#### [Exercise details]
Retype every row below verbatim, keeping each character, space, and line break unchanged.

#### [Raw data]
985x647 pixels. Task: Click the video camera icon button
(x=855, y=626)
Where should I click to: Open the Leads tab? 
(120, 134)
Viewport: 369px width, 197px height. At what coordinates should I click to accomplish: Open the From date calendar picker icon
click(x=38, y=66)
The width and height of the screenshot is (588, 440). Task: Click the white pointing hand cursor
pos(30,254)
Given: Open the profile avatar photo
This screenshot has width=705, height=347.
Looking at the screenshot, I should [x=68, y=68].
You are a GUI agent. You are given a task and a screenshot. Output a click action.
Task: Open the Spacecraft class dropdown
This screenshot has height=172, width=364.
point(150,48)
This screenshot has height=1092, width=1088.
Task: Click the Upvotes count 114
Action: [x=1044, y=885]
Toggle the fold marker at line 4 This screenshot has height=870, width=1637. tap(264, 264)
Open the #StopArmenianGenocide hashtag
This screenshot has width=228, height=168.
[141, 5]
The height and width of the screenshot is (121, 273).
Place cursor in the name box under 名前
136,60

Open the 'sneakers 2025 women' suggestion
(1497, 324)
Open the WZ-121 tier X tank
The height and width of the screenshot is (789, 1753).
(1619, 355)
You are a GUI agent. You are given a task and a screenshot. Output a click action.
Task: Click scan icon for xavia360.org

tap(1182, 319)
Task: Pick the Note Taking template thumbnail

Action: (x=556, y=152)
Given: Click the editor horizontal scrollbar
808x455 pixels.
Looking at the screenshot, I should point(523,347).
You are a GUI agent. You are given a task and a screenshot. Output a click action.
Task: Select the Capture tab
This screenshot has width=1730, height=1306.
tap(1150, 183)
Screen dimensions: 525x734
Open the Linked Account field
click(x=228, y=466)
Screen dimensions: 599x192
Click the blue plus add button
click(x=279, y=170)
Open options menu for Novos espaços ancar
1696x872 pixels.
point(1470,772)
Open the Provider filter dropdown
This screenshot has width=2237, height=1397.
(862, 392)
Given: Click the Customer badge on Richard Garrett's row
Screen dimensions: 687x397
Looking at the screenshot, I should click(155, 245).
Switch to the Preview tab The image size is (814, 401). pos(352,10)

#### [Worked solution]
985x647 pixels. Task: Click the video camera icon button
(x=855, y=626)
Where should I click to: Open the Leads tab? 
(120, 134)
Viewport: 369px width, 197px height. At what coordinates should I click to accomplish: Open the From date calendar picker icon
click(x=38, y=66)
The width and height of the screenshot is (588, 440). Task: Click the white pointing hand cursor
pos(30,254)
Given: Open the profile avatar photo
This screenshot has width=705, height=347.
Looking at the screenshot, I should [x=68, y=68].
You are a GUI agent. You are given a task and a screenshot. Output a click action.
Task: Open the Spacecraft class dropdown
This screenshot has height=172, width=364.
point(150,48)
This screenshot has height=1092, width=1088.
Task: Click the Upvotes count 114
Action: [x=1044, y=885]
Toggle the fold marker at line 4 This screenshot has height=870, width=1637. tap(264, 264)
Open the #StopArmenianGenocide hashtag
This screenshot has width=228, height=168.
[141, 5]
The height and width of the screenshot is (121, 273).
Place cursor in the name box under 名前
136,60

Open the 'sneakers 2025 women' suggestion
(1497, 324)
Open the WZ-121 tier X tank
The height and width of the screenshot is (789, 1753).
(1619, 355)
You are a GUI agent. You are given a task and a screenshot. Output a click action.
Task: Click scan icon for xavia360.org

tap(1182, 319)
Task: Pick the Note Taking template thumbnail

Action: (x=556, y=152)
Given: Click the editor horizontal scrollbar
808x455 pixels.
Looking at the screenshot, I should point(523,347).
You are a GUI agent. You are given a task and a screenshot. Output a click action.
Task: Select the Capture tab
This screenshot has width=1730, height=1306.
tap(1150, 183)
Screen dimensions: 525x734
Open the Linked Account field
click(x=228, y=466)
Screen dimensions: 599x192
Click the blue plus add button
click(x=279, y=170)
Open options menu for Novos espaços ancar
1696x872 pixels.
point(1470,772)
Open the Provider filter dropdown
This screenshot has width=2237, height=1397.
(862, 392)
Given: Click the Customer badge on Richard Garrett's row
Screen dimensions: 687x397
Looking at the screenshot, I should click(155, 245).
Switch to the Preview tab The image size is (814, 401). pos(352,10)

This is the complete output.